Post from William & Mary undergraduate student Kharis Schrage
When our research team set off from Palmer Station last week, I’d like to think the real research began.
Our cruise has scientists from all over the United States studying a variety of topics, from marine mammals to hydrology, phytoplankton, and our team’s focus on zooplankton. Along with our studies, there is a grid of oceanographic stations along the West Antarctic Peninsula that are sampled every year during these cruises. At each of these stations, a “CTD” sensor is cast to collect data on water Conductivity and Temperature at different Depths. (see Mar Arroyo’s previous post). While this is occurring, the whale biologists go out in the Zodiac, and our team deploys two nets off the back deck. When our nets come up, each needs to be processed—which requires sorting, counting, and measuring all the contents.

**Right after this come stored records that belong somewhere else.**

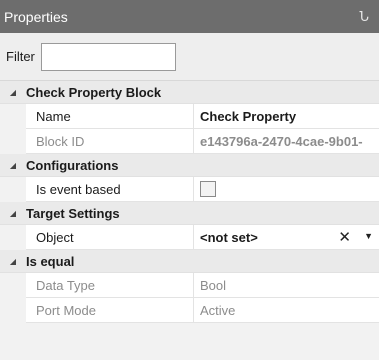 This screenshot has height=360, width=379. Describe the element at coordinates (108, 56) in the screenshot. I see `filter-input` at that location.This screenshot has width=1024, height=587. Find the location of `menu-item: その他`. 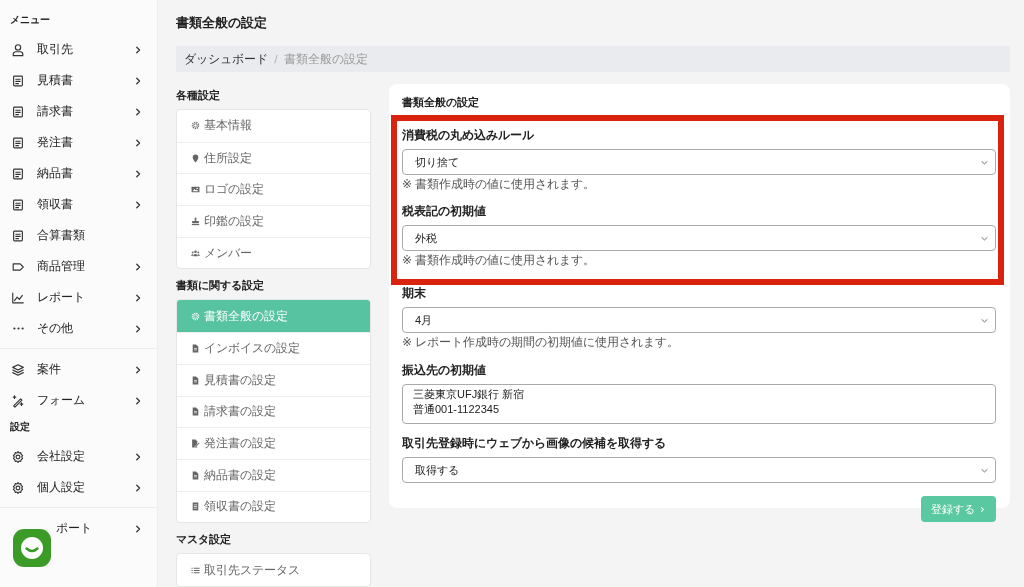

menu-item: その他 is located at coordinates (78, 328).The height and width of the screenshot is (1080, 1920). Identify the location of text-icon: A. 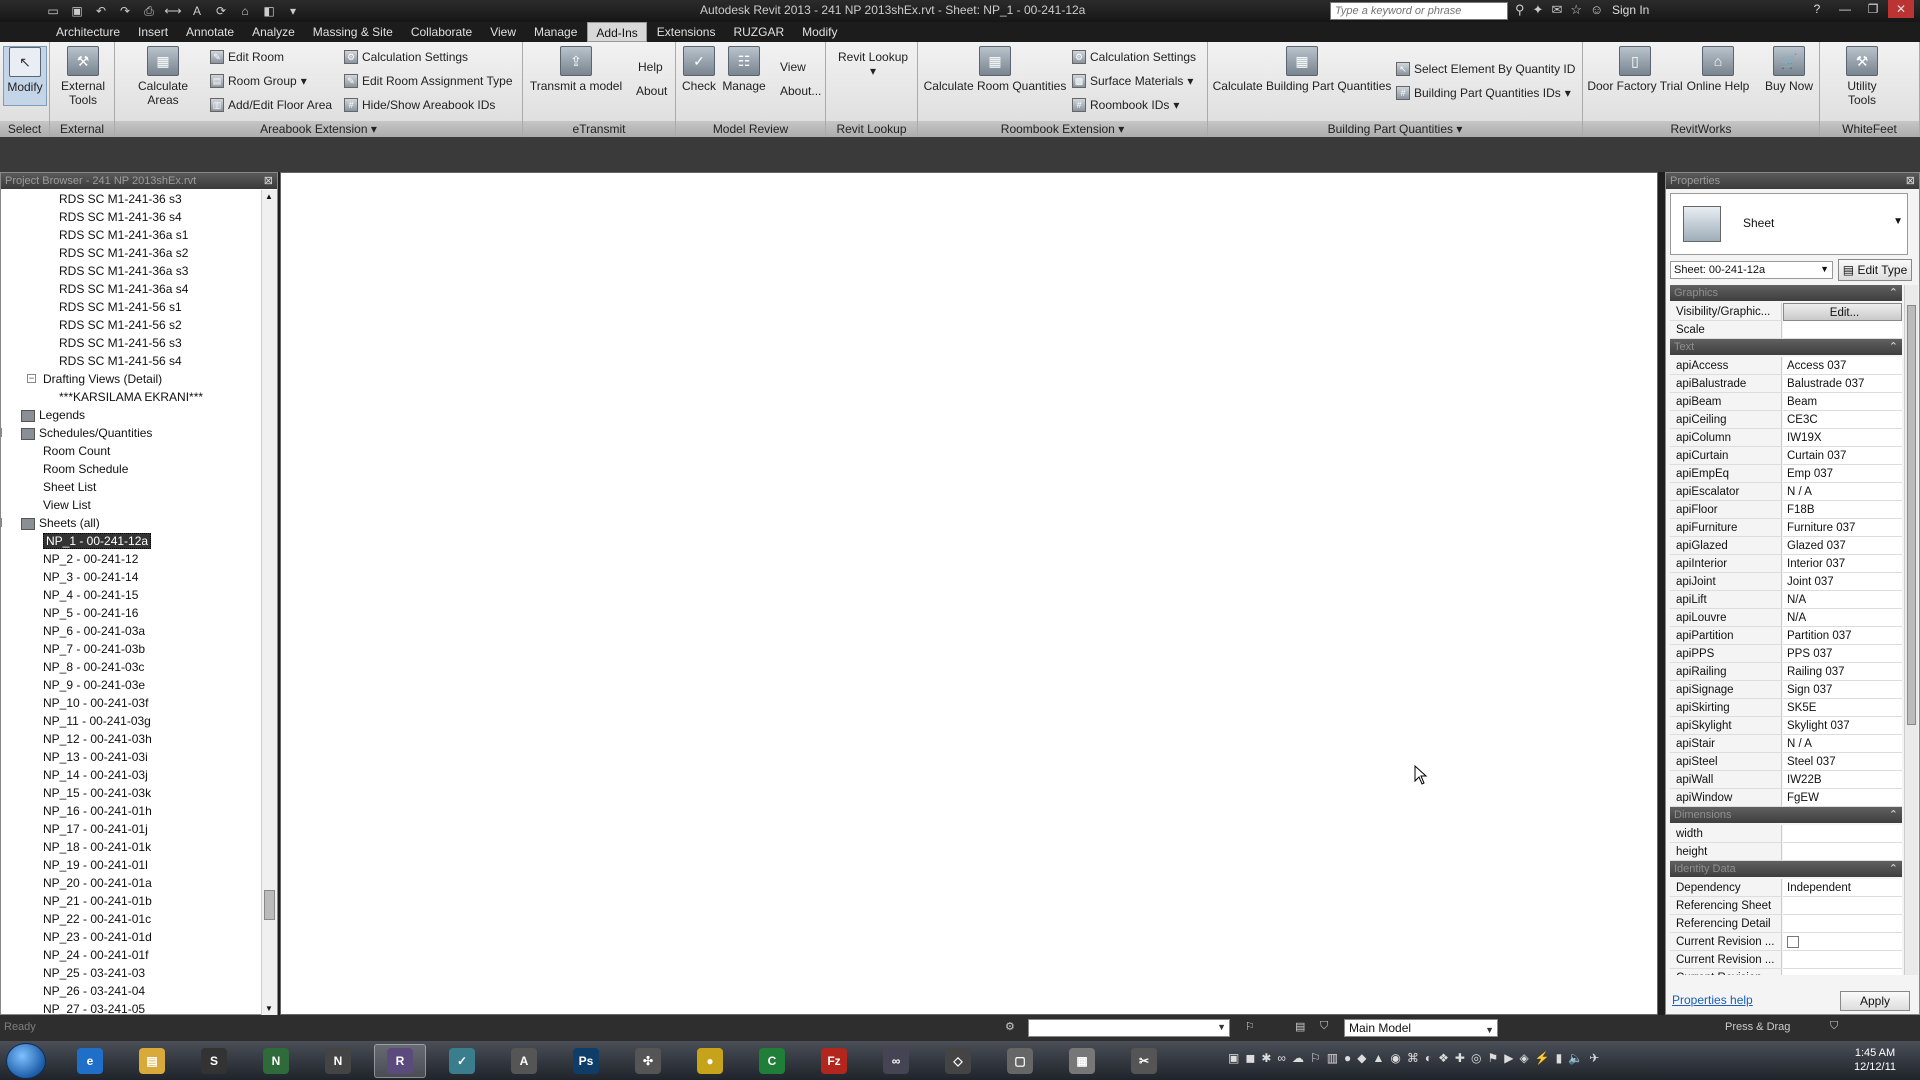
(197, 11).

We mostly focus on shrimp-like crustaceans called krill, but there are other cool things like juvenile fish and squid, planktonic snails, and jellyfish! It takes anywhere between two and eight hours to complete the processing, so we usually complete two to three cycles per day. We did a few special net tows on the first day called MOCNESS (multiple opening closing environmental sensory system), which is a big fancy contraption with eight nets that open and close at discrete depths, so we pulled a 36-hour day!

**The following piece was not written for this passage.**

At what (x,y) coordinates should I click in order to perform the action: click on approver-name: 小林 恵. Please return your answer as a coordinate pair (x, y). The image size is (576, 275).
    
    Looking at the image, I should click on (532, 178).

The boat operates 24 hours a day and I’m on the night shift (midnight to noon) with Joe and Katie (a volunteer from Texas A&M Galveston), while Debbie, Tricia, and Jack are on the day shift. Luckily there are Midnight rations, or “midrats,” so we get to have some breakfast when we wake up. The best part about being on the night shift is that we get to see both the sunset and the sunrise! At this point, both occur only about an hour apart, so the sun dips below the horizon while the sky stays colorful, and then it pops back up nearby. They are by far the most beautiful I’ve ever seen!
The boat rocks a bit when we get seas more than a few feet so we have to keep all the drawers in the lab locked. Thankfully, we have no-slip place mats in the galley to keep our food in front of us. Tricia’s birthday was this past week, so we decorated the lab and the cook made her a cake at lunchtime. We watch movies in the lounge when we’re traveling between stations, and we have just started a ship-wide cribbage tournament! Jack taught me how to play last week so I’m ready to go!
The other day we found sea ice. We broke through it slowly but surely. The crunching was really loud and it jostled the boat a lot, but there were seals everywhere so it was really cool! Yesterday, we dropped the birders off at a field camp on Avian Island where they will camp for the next four days studying penguins. While we were waiting for them to get settled in, we got to take a Zodiac ride around and look at the glaciers and penguins and seals. It was spectacular! Now we are on our way to our next station, so back to work!